Introduce a compiler option to store generic type information about a lambda expression using the Signature Attribute

Stephan Ewen sewen at apache.org
Mon Feb 2 15:40:57 UTC 2015


Thank you for the reply. It is good to separate the proposal to add generic
signatures to synthetic methods from the motivation.

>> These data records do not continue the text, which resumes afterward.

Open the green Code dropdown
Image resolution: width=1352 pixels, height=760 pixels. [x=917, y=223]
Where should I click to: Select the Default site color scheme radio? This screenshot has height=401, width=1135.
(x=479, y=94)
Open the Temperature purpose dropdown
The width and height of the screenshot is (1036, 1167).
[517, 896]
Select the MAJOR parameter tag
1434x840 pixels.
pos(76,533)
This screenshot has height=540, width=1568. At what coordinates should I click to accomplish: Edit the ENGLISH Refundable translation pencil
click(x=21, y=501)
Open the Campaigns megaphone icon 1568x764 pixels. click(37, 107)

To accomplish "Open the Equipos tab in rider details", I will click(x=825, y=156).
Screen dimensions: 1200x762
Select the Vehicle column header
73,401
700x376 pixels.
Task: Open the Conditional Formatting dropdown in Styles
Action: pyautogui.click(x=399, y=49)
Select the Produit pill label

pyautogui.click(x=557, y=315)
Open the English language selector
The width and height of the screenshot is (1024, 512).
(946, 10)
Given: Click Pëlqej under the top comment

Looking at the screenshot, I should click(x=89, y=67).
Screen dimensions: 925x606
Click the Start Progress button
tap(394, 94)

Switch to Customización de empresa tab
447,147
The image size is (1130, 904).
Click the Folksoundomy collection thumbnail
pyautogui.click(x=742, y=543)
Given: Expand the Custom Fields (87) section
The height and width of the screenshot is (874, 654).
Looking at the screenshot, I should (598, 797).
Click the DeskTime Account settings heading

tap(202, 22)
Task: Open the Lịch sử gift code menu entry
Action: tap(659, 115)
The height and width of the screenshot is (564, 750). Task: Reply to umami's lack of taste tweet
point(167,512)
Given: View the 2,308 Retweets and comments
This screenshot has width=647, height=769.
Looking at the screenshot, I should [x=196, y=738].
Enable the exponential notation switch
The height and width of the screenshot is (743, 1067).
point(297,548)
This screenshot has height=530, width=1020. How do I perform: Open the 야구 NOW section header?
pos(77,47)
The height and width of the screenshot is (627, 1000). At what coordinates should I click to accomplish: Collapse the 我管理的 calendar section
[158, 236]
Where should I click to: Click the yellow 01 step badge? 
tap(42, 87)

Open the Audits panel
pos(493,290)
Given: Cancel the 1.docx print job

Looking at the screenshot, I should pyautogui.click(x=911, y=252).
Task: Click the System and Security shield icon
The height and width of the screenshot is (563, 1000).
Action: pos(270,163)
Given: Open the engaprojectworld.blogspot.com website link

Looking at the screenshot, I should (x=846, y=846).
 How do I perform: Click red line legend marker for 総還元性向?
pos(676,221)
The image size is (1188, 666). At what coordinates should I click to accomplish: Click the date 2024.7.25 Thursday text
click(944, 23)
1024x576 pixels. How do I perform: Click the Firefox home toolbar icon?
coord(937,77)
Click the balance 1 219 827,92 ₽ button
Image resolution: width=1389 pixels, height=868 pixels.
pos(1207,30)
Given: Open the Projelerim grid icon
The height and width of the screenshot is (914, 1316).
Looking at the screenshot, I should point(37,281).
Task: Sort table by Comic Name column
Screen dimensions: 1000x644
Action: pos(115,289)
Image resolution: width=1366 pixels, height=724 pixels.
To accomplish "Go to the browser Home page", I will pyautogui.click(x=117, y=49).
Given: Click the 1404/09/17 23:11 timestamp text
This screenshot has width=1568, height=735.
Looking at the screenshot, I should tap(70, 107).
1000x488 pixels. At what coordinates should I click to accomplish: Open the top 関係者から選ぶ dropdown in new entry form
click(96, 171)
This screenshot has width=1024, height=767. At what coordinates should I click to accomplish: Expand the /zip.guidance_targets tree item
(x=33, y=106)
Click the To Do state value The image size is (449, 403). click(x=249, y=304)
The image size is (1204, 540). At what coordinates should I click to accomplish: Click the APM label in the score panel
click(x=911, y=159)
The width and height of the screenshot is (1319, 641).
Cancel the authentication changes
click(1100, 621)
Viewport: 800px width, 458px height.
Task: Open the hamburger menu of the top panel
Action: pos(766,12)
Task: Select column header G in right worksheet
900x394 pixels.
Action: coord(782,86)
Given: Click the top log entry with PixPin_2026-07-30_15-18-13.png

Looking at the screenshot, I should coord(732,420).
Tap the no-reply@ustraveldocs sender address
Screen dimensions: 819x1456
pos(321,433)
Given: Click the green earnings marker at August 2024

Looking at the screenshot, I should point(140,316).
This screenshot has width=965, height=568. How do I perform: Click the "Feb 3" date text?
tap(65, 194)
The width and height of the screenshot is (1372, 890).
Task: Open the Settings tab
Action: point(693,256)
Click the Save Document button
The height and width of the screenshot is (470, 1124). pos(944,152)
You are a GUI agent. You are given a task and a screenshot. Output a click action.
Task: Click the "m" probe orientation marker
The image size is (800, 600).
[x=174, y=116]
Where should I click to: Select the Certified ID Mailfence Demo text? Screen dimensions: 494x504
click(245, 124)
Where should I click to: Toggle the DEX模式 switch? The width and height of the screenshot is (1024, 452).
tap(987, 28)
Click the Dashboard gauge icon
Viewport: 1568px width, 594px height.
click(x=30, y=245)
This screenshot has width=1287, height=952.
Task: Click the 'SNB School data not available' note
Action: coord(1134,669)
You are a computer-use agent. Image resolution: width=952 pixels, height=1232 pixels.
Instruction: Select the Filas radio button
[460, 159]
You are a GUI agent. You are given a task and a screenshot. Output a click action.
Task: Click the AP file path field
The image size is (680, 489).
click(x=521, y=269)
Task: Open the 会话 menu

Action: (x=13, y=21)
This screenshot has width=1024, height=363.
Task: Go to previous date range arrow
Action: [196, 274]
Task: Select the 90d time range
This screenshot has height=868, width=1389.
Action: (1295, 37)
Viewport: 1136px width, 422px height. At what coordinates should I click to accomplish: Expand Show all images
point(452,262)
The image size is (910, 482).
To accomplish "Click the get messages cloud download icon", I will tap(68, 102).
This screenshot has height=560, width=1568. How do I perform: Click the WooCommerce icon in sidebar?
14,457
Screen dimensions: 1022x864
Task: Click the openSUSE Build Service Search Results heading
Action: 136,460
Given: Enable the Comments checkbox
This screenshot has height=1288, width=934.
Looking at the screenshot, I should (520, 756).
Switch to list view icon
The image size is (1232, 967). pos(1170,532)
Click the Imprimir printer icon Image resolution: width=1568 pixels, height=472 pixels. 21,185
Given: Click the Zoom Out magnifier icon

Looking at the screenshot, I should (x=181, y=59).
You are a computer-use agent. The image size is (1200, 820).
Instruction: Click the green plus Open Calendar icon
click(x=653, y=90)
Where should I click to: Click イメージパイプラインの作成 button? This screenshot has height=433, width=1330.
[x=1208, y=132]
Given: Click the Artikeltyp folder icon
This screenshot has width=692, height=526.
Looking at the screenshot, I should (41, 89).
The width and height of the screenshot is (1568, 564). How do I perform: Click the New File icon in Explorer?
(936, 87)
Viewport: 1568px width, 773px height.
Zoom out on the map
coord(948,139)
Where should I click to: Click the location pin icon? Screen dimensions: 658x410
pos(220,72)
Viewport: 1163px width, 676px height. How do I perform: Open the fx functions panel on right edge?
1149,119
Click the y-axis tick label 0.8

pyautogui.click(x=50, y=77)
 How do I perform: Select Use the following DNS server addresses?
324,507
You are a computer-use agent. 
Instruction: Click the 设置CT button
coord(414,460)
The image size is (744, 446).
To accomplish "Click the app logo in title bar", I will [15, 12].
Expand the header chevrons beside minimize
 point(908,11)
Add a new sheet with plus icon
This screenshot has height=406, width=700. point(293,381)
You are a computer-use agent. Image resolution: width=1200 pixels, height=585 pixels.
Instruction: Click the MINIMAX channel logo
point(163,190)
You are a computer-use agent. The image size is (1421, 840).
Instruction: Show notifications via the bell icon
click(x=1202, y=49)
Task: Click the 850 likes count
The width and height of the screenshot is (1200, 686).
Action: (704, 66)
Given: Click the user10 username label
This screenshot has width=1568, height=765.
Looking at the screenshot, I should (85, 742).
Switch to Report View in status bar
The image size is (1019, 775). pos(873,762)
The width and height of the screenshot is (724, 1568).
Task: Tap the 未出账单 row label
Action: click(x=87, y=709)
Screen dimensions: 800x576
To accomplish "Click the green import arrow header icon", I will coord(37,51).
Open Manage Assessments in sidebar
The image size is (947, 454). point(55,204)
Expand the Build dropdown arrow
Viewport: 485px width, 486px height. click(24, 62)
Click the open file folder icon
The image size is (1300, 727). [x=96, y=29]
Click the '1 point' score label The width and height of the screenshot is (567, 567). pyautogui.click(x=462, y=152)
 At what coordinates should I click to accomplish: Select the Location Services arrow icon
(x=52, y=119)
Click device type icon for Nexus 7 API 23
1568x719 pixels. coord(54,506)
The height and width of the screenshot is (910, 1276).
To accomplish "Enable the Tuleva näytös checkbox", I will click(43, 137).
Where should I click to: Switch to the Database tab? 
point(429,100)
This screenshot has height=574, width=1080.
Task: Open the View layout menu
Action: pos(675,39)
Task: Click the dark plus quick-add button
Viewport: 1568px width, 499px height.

I understand that the motivation is a bit unorthodox. This is only a
workaround for us - we would gladly go for a different solution,
if possible. The original problem is the missing runtime type information
for instances of generic types. We do depend on that
to a good extend for our use case - a large scale data processing engine,
which needs type information for serialization
(network transfer), off-heap memory operations, etc. Think of it like in a
relational database, that needs to know the schema
of the tables. In our case, that schema is the types that go in and out of
the data transformation functions (map, reduce, join,
filter, ...). The schema may actually include generic type variables, we
handle that.

Reflection is a less than optimal solution for that. It used to work,
because before the lambdas, all definitions of functions
came with their very own (anonymous) class, on which we could reflect. With
lambdas, this is no longer true - this is where
the complication started.

A simple uniform way to access generic types or signatures of function
instances would be the preferred solution, definitely.
Until then, we have to work around.

We are also not surfacing any of that behavior to any user of the system,
but we only use it inside utility classes.
There are many examples where frameworks use non standardized utils, or
make a certain assumption about a feature
implementation and special case for different Java versions, platforms, or
vendors
(the netty I/O library, several compression libraries). It is not nice to
do it that way, but it has successfully enabled
certain use-cases and functionality in Java.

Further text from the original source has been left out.